価値観大逆転スイッチ
ようやく新札に慣れてきました。
慣れる前は旧札と新札を持っていたら率先して旧札を会計に使っていましたが、慣れてくると今度は逆に新札を先に使いたくなります。
価値観が大逆転した瞬間です。
戦前と戦後では先生の言うことが正反対になったという話を知っていますが、そのような一大事でなくとも、世間にはこの程度の価値観の大逆転は溢れていることでしょう。
ちょっと前まであんなこと言ってたくせに!というのは割とよくあることでして、特に政治家の先生なんかはかつての発言について何年経ってもいろいろ言われるものですが、かつての発言と主張が変わっているというのは悪いばかりではないと思います。
出会った頃はあんなに愛してくれていたのに、ということもよくあります。
例えば字がめちゃくちゃ汚いことを知ったとか、その程度のことで価値観は大逆転してしまいます。どこに何のスイッチがあるかはわかりませんが、いまだに全国各地で見つかる不発弾と同じように、どこにあってもおかしくないのが価値観大逆転スイッチなのです。
極右とか極左とかいう言い方がありますが、遠くから眺めていると国を想う気持ちには共通するものがあるようにも思います。

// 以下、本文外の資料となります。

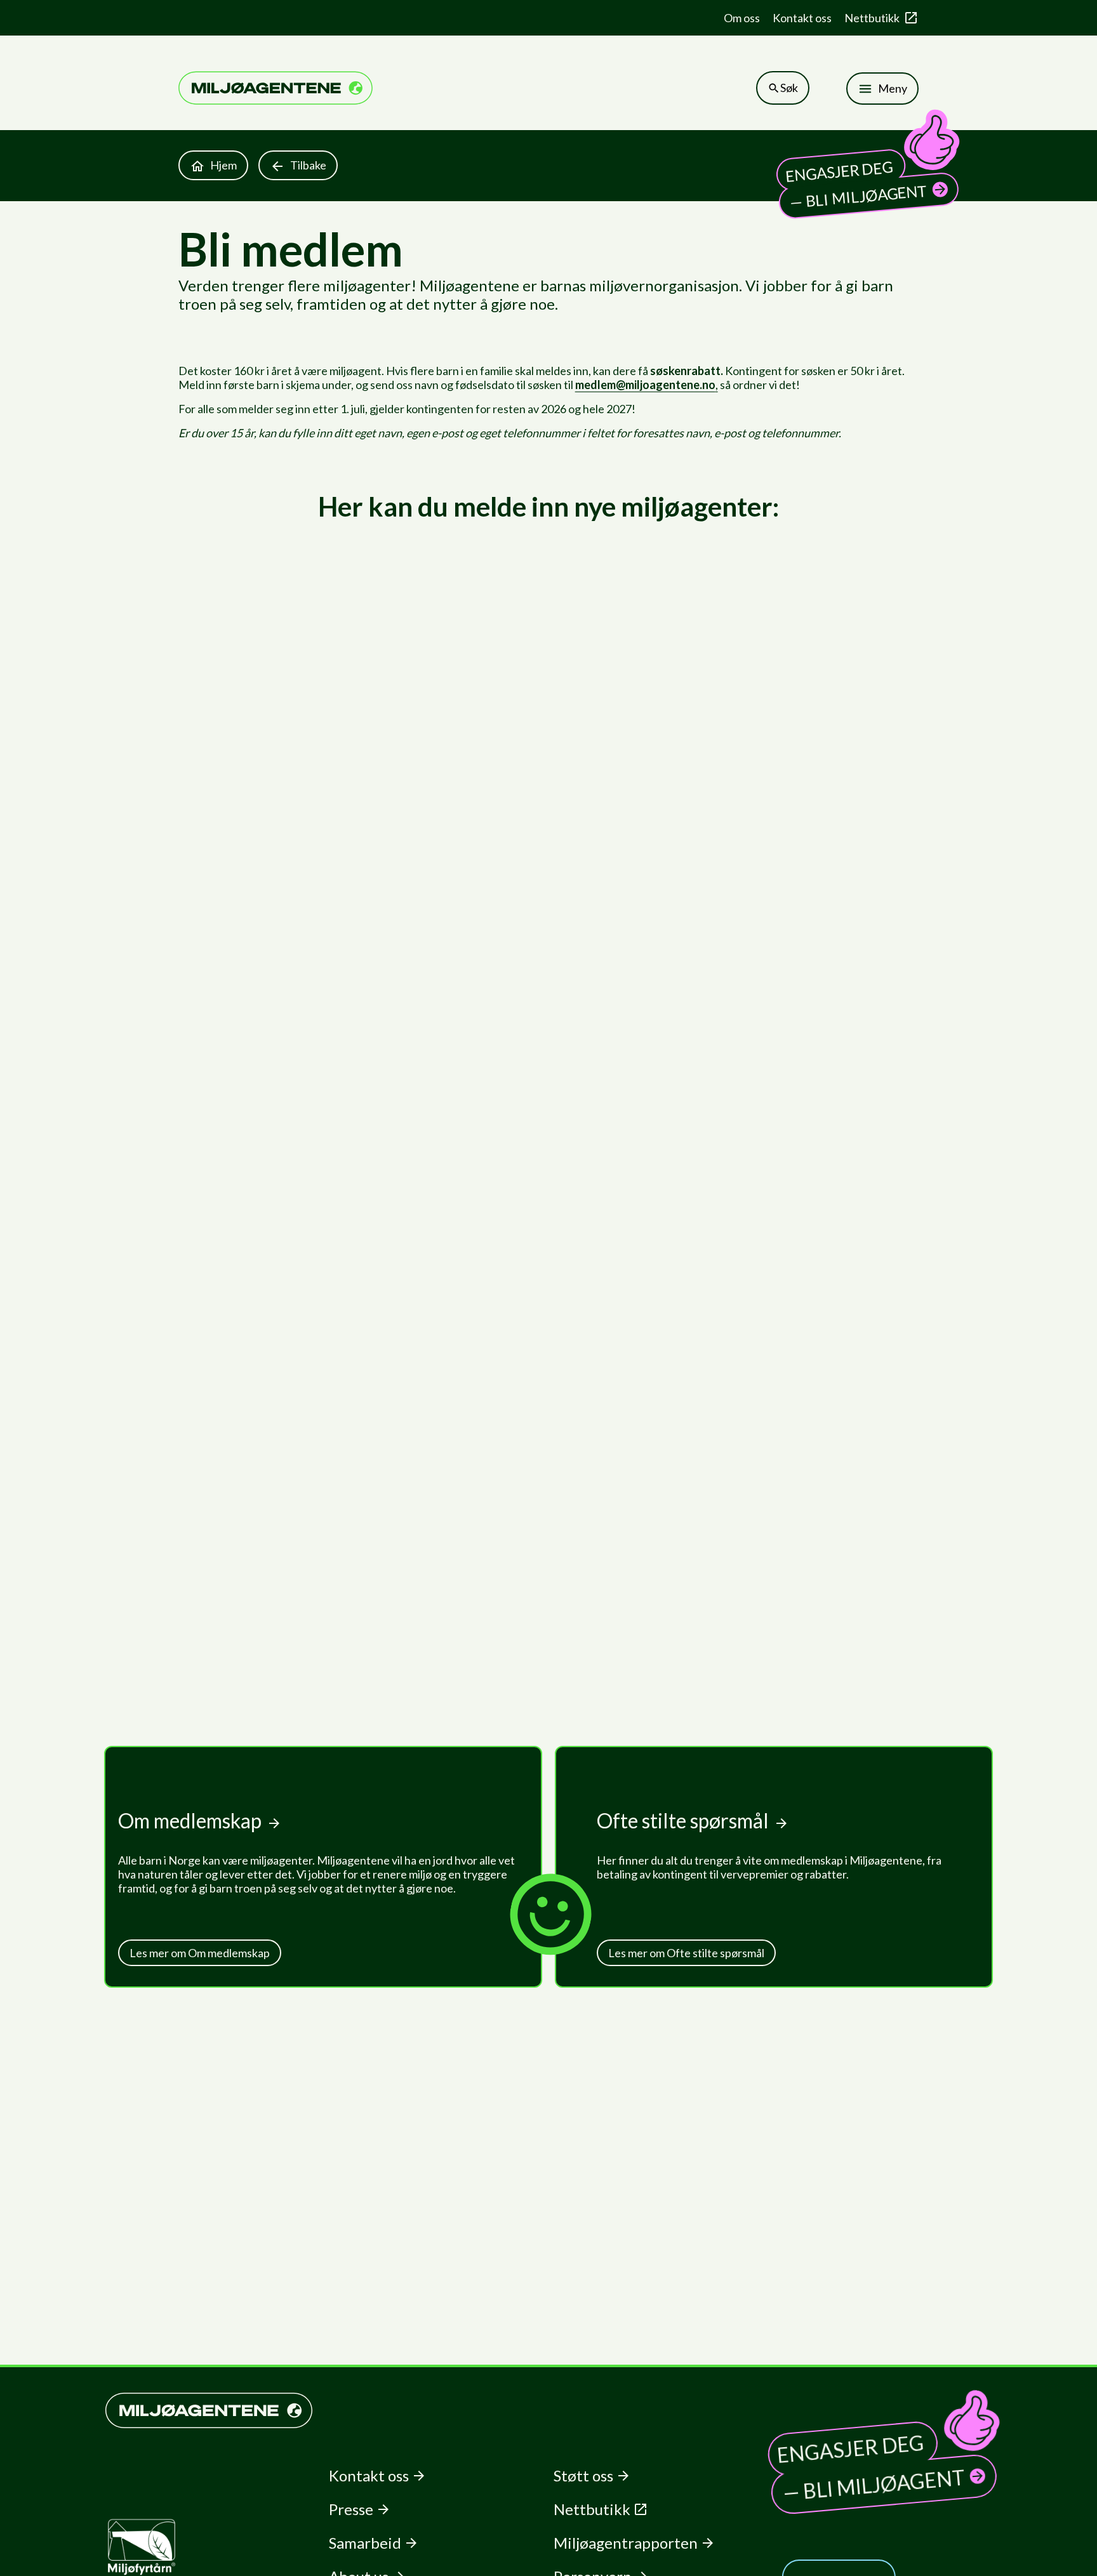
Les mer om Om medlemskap (200, 1953)
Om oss (742, 18)
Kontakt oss (802, 18)
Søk (789, 88)
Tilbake (308, 165)
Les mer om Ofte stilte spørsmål (686, 1953)
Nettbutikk (872, 18)
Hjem (223, 165)
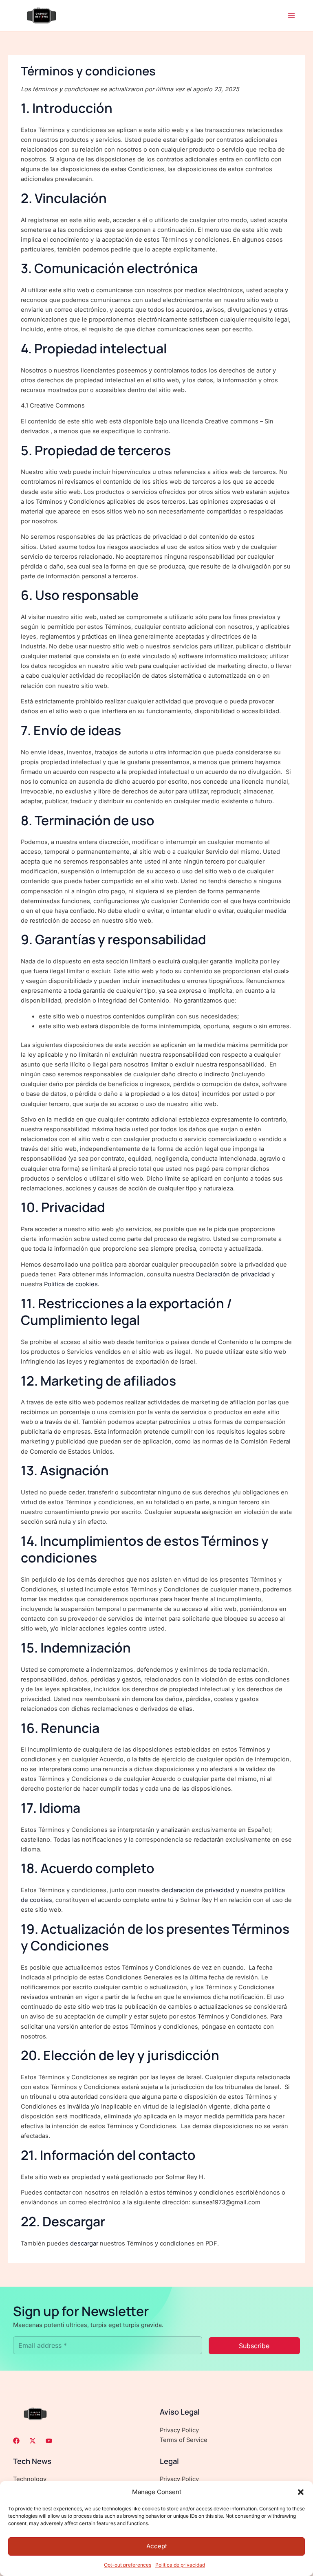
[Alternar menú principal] (291, 15)
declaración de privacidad (197, 1890)
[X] (32, 2440)
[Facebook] (16, 2440)
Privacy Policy (179, 2430)
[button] (301, 2492)
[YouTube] (49, 2440)
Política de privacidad (180, 2565)
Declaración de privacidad (233, 1274)
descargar (84, 2243)
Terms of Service (183, 2440)
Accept (156, 2546)
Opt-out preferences (127, 2565)
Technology (29, 2479)
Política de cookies (71, 1284)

端っこと端っこは案外隣り合わせだったりするものです。いまはお互いを罵り合うことで自分の居場所を固くしているようですが、もう少し歩み寄り話し合いをすれば案外、がっちり握手ができるような気がしないでもありません。政治家の先生たちは皆さんきっと「国をよくする」ために動いているはずであり、つまり、目的は同じなんですから、もっとちゃんと話をすればいいのにどういうわけか、他者を罵ることばかりに躍起になっております。ある日突然、極右が極左になることも、その逆も、あるいは少しばかり真ん中に寄っていくということもあり得る話なんですから、いま認められないからといって他を貶めることはないはずです。

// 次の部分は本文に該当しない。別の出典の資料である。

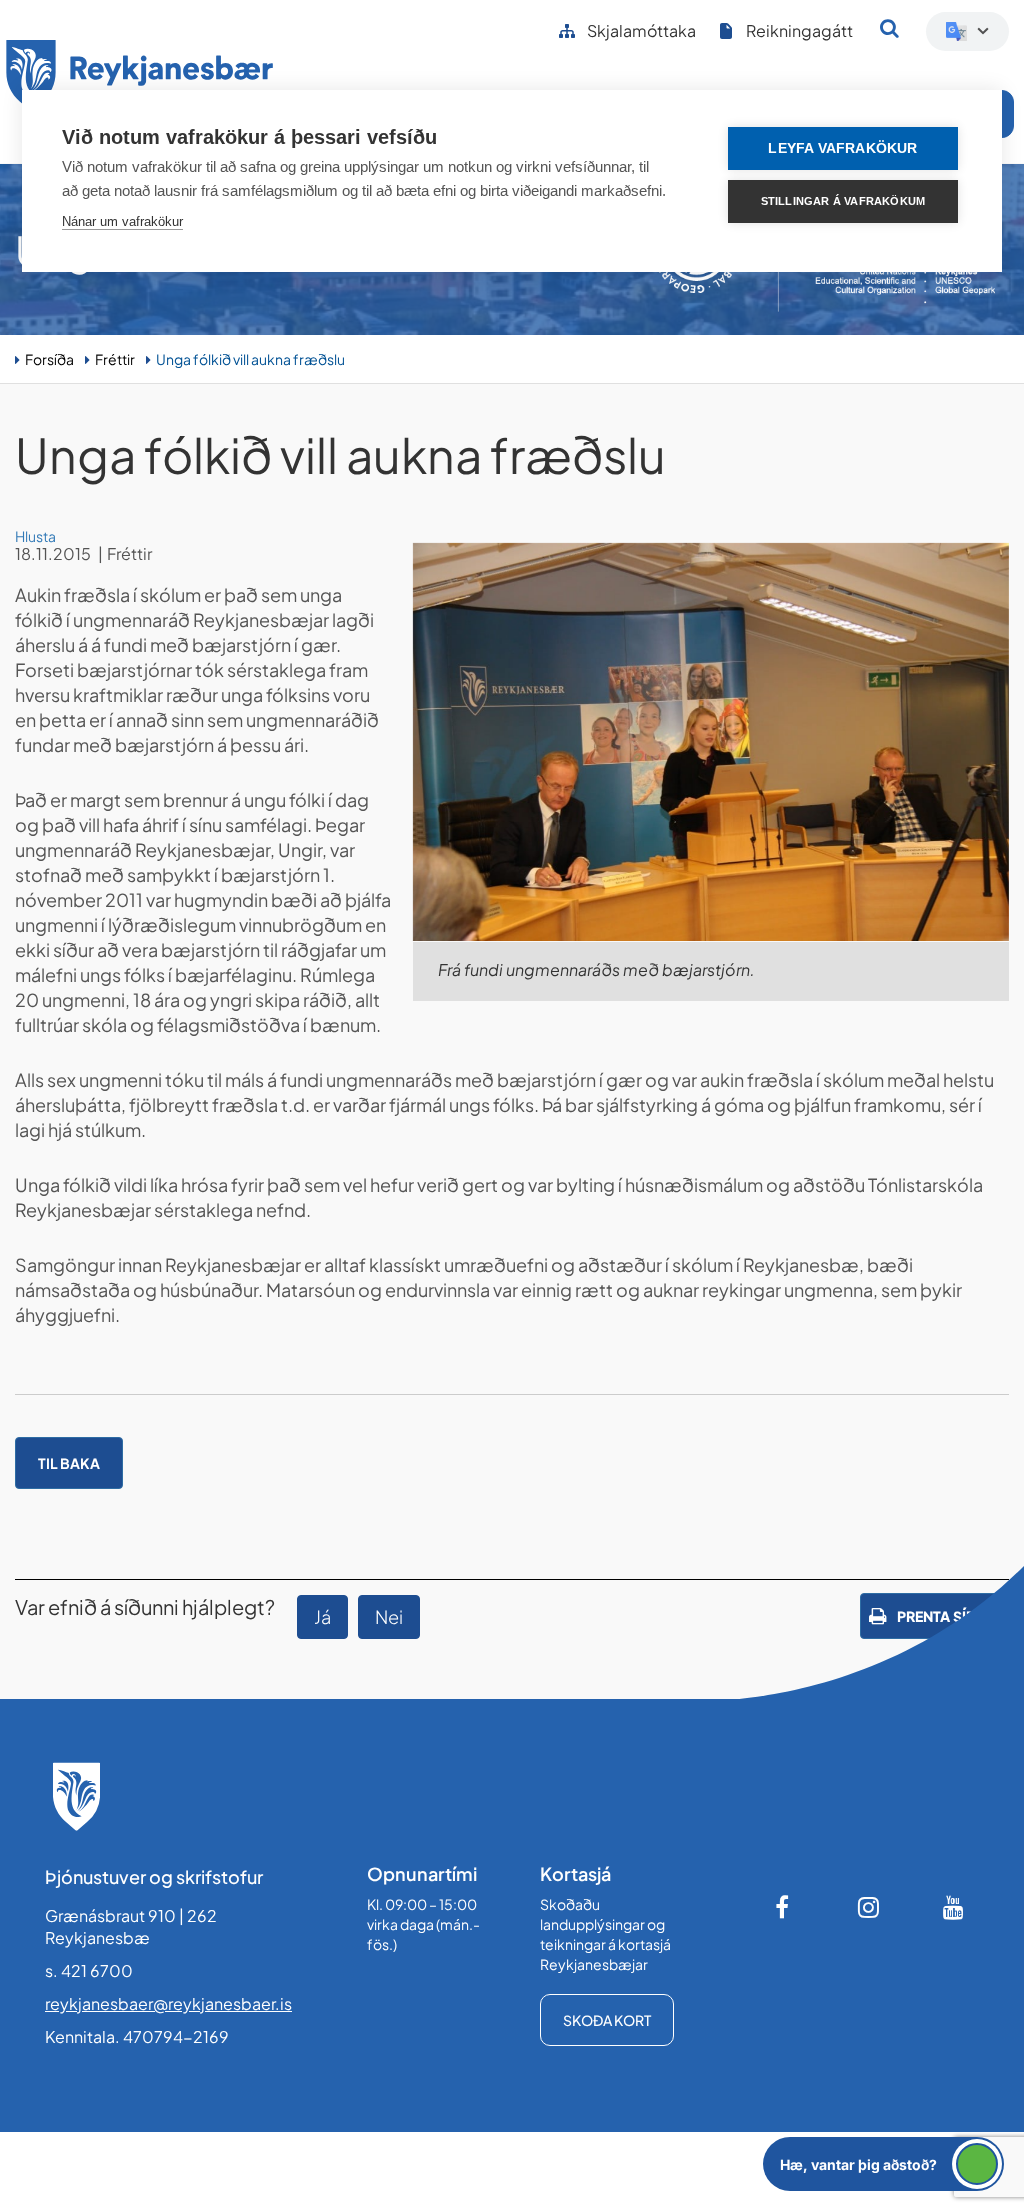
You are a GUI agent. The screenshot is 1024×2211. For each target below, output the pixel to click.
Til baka (69, 1463)
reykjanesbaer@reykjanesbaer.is (168, 2003)
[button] (883, 2164)
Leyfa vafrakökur (842, 148)
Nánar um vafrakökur (122, 221)
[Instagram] (869, 1907)
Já (322, 1616)
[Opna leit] (889, 28)
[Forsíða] (140, 78)
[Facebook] (784, 1907)
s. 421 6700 (89, 1970)
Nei (389, 1616)
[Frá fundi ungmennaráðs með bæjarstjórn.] (711, 742)
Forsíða (49, 359)
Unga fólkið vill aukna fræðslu (250, 359)
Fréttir (115, 359)
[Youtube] (954, 1907)
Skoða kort (607, 2020)
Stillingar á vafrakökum (843, 201)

中学二年の息子が国語の用言の学習について「意味がない」と言っておりましたが、後年、価値観大逆転スイッチが入り、突如として「意味」が湧いてくることだってあるものです。たかだか十数年生きてきた経験でもって、簡単に「意味がない」と切り捨ててしまうのは危険なことなんですが、若さってそのくらい危ういものじゃあないかとも思う。あの若さゆえの危うさが懐かしい反面、大人になったいま、やはり陥ってほしくないという思いが湧き起こってくるのは、この年になるまでのどこかのタイミングで私にも価値観の大逆転があったのです。
価値観が凝固してしまうより、変幻自在の柔らかさを持っているほうが、気分が楽です。そうありたいと思いつつ、ゆずれないことも思いのほか多い。このnoteにも毎度同じことを書いているような気がする。